Ablenkende Gedanken lässt man wie Wolken vorüber ziehen und kehrt gedanklich einfach wieder zum Atem zurück. Nach ein paar Minuten wird die Übung mit ein paar tiefen Atemzügen beendet. Räkeln und strecken, aufstehen und herum laufen bringen den Übenden in den Alltag zurück, weit frischer und wacher als zuvor.

Frischluftpausen zwischendurch kannten schon unsere Großväter und Mütter, doch sind sie unverändert nützlich und hilfreich, um den den Kopf wieder klar zu bekommen. Denn das Gehirn braucht stets genug frischen Sauerstoff, um gut zu funktionieren.
Sauerstoffmangel in spärlich gelüfteten Räumen führt leicht zu Kopf- und Gliederschmerzen, Ermüdungserscheinungen und Konzentrationsschwäche. Also: Fenster auf und mehrfach tief einatmen! Ein wenig den Körper schütteln, strecken und dehnen passt gut dazu, wer mag, macht ein paar Kniebeugen und tut so auch gleich etwas für die Fitness.

Komplexer als diese kurzen Entspannungstechniken ist das von Dr. Jakob Derbolowsky eingeführte Trophotraining: eine einfache Übungsfolge, die aus dem Autogenen Training und anderen meditativen Methoden entwickelt wurde. Sie ist leichter zu erlernen, benötigt nur drei Minuten für die Ausübung und ist ebenfalls für den Arbeitsplatz geeignet.
Trophotrainig wird in Gesundheitszentren und Volkshochschulen angeboten, kann aber auch autodidaktisch mit dem Buch des Begründers („Trophotraining. So fühle ich mich wohl“) erlernt werden.

Vergleichsweise technisch funktioniert das Biofeedback-Training: Hier bedarf es eines interaktiven Computerprogramms und etlicher Sensoren, die Hautwiderstand, Muskelspannung und Herztätigkeit während des Übens messen. Die so gewonnenen Daten setzt das Programm optisch und akustisch um, so dass man genau sehen kann, wie entspannt man bereits ist – oder eben nicht.
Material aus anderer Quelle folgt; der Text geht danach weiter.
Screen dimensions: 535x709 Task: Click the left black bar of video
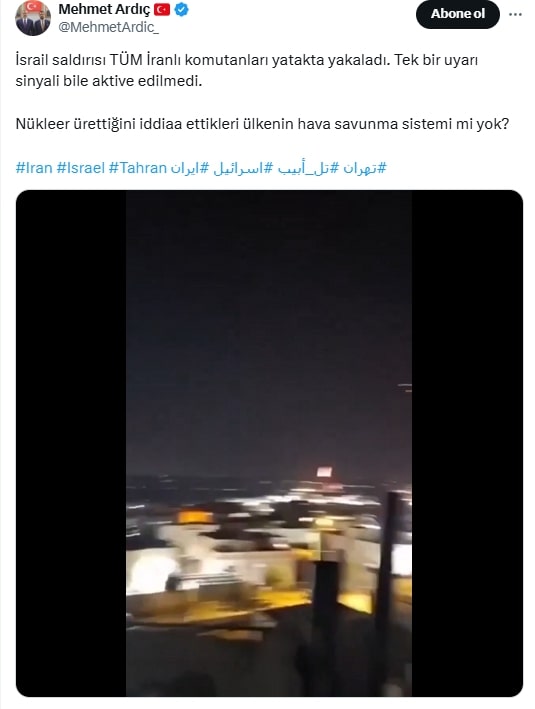click(x=71, y=443)
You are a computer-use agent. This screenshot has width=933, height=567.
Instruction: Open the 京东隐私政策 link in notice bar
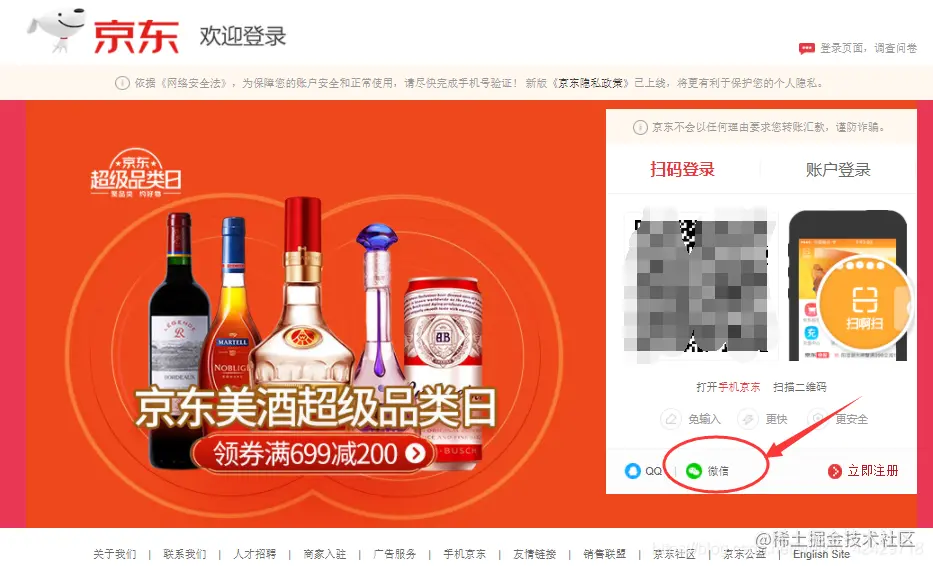[591, 83]
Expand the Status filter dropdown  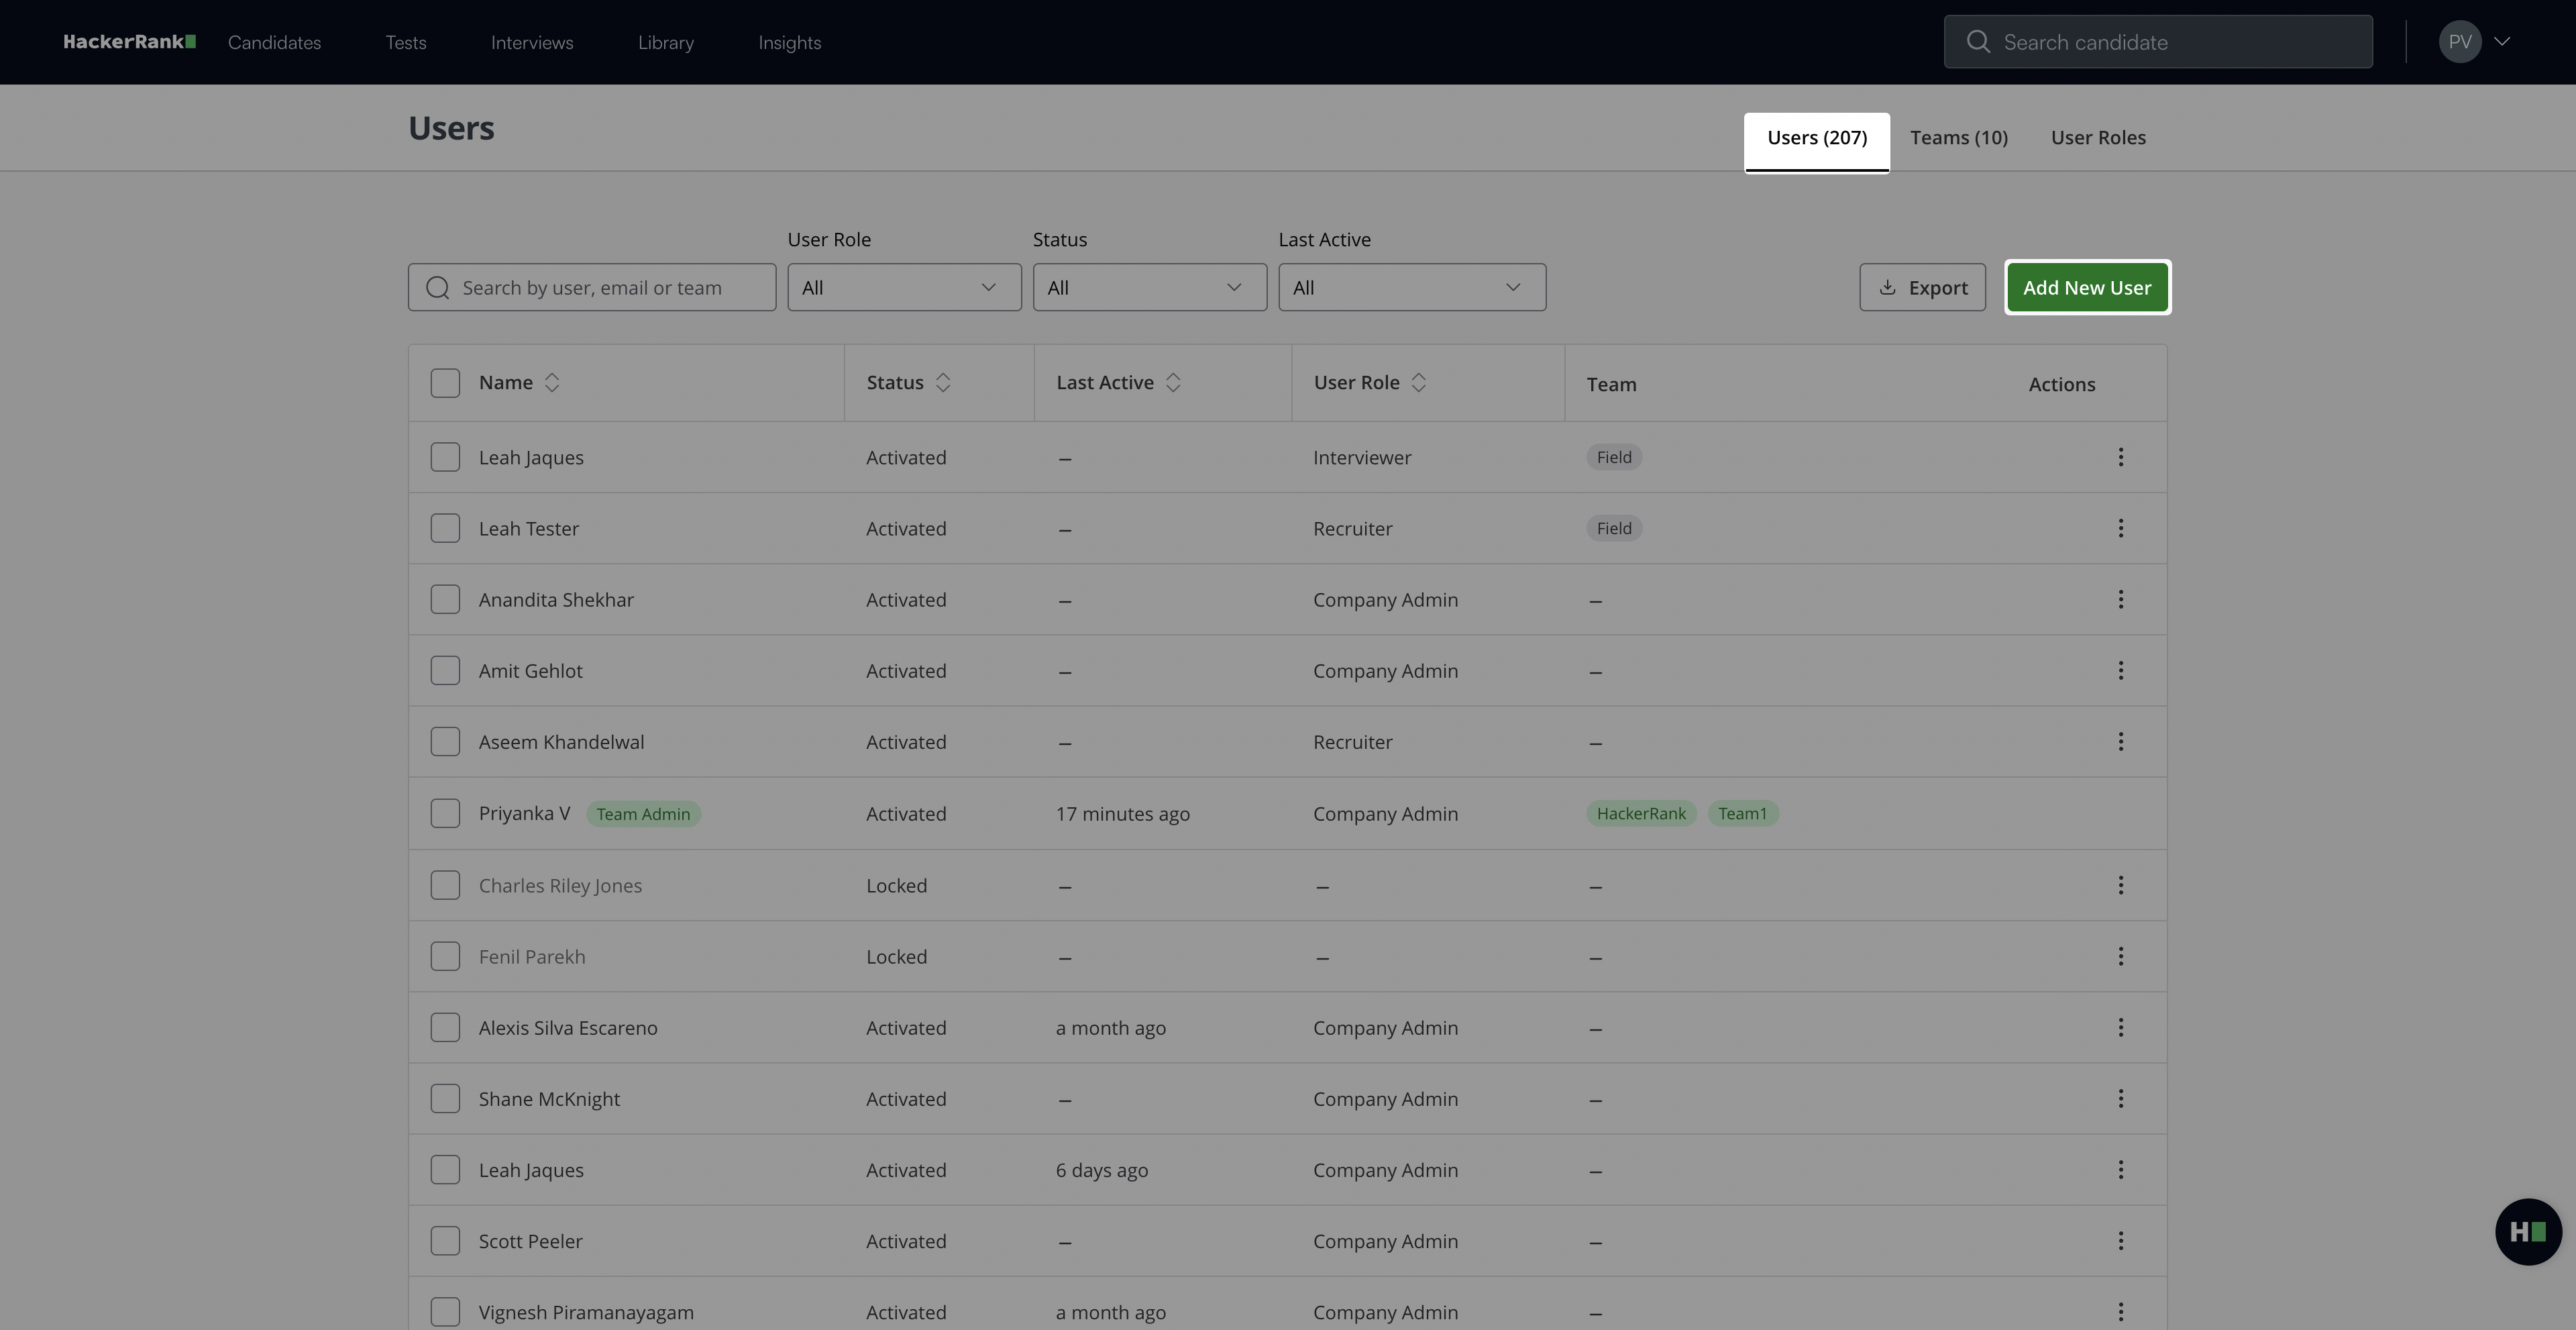[1149, 288]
Entsprechnde Geräte und ausgebildete Anleiter finden sich in Gesundheitszentren und mancher psychologischen Praxis.

Einen großen Bekanntheitsgrad haben seit Jahren auch die Fünf Tibeter: einfache, Yoga-ähnliche Körperübungen, die mit autosuggestiven Sätzen verbunden werden. Täglich geübt, entfalten sie erstaunliche Wirkungen, machen beweglicher und verhelfen zu einem insgesamt entspannteren Leben. Für alle, die den Aufwand eines Yoga-Kurses scheuen, bieten sich die Fünf Tibeter als geeignete Kurzform an. Unter kundiger Anleitung erlernen muss man sie gleichwohl, denn auch diese Übungen kann man ohne Anleitung falsch machen!

Wer es inmitten eines stressigen Berufslebens einfach nicht schafft, die eine oder andere Entspannungstechnik zu erlernen, der kann einen entspannenden Wellness-Urlaub als Auszeit und Einstieg in ein gesünderes Leben nutzen. Ein paar Tage in gänzlich anderer Umgebung, allein dem eigenen Wohlbefinden und der Besinnung auf das Wesentliche gewidmet, können Wunder wirken!